[Stored data]
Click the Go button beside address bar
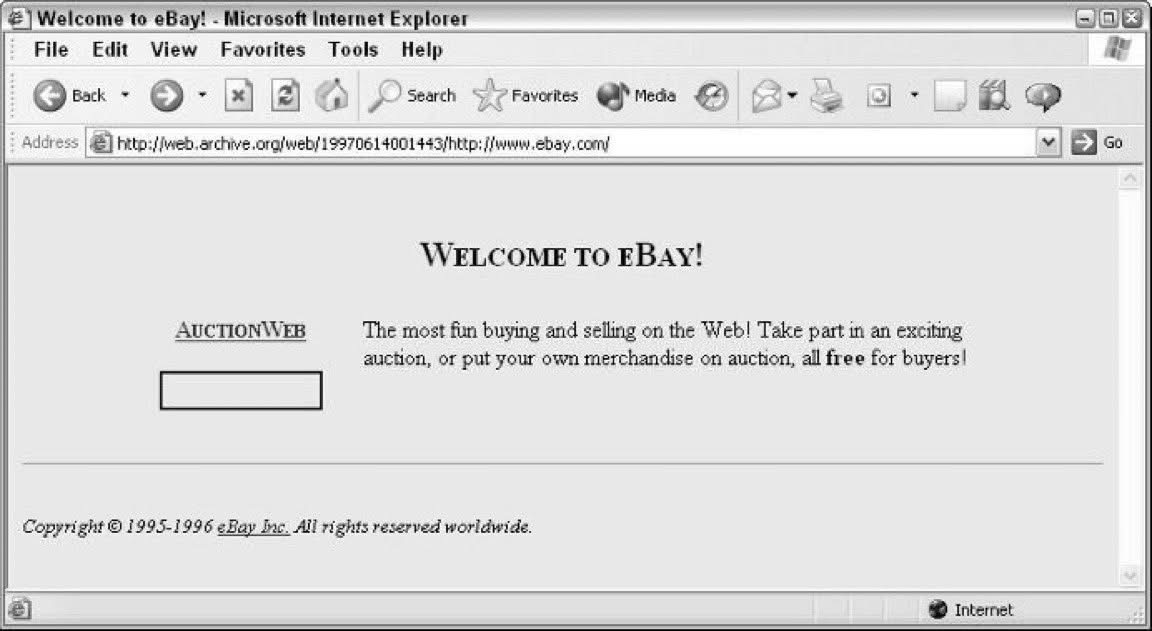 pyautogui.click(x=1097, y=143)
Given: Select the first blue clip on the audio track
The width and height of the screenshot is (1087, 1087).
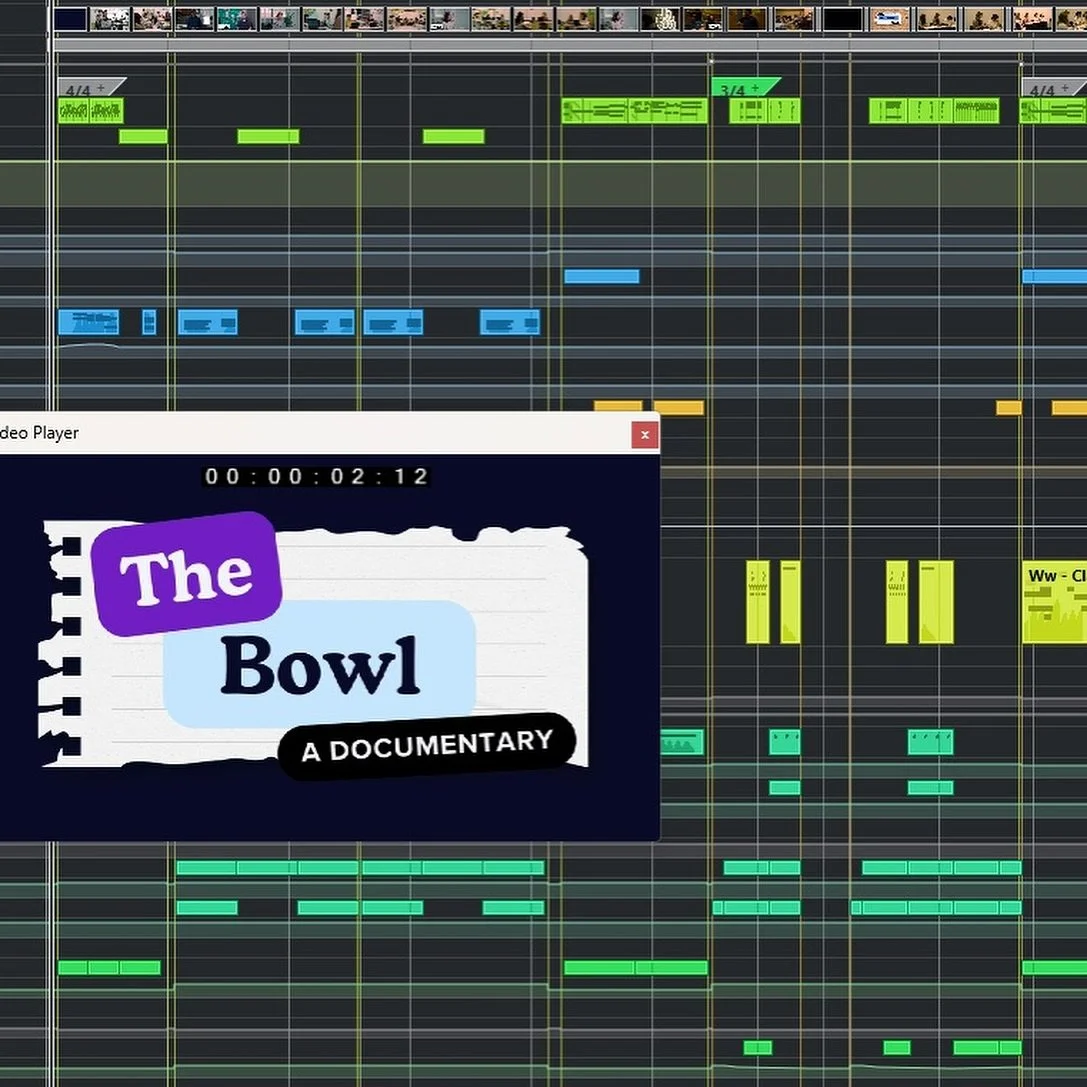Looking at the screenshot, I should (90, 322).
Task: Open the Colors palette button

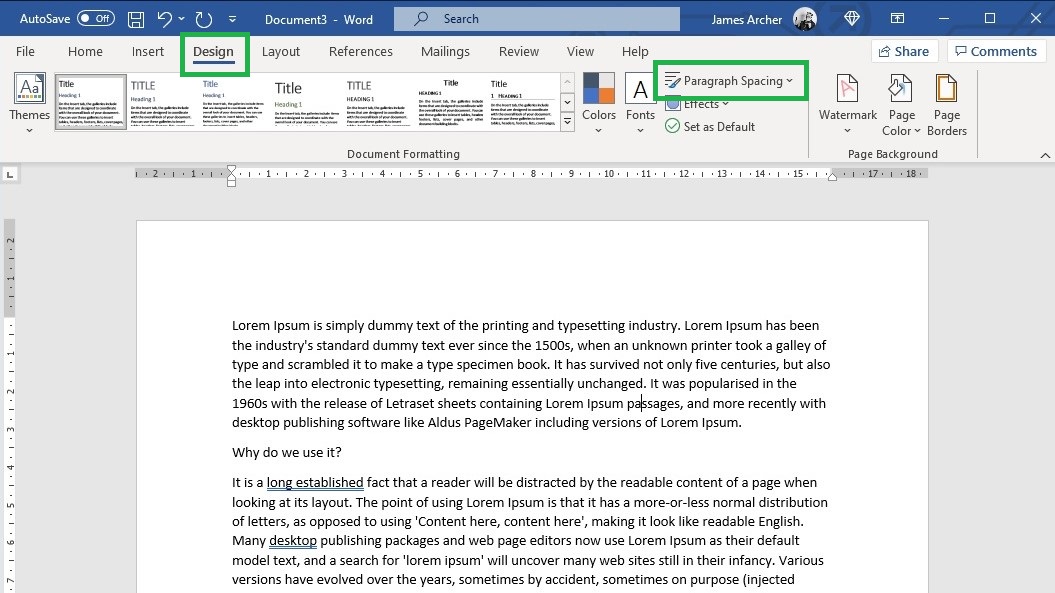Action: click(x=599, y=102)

• [Exercise]
Copy out every line of the data above, taking care to leave the pictures out.

• [Output for this task]
Click the Go button beside address bar
 pyautogui.click(x=1097, y=143)
Given: Select the first blue clip on the audio track
The width and height of the screenshot is (1087, 1087).
Looking at the screenshot, I should (90, 322).
Task: Open the Colors palette button

Action: click(x=599, y=102)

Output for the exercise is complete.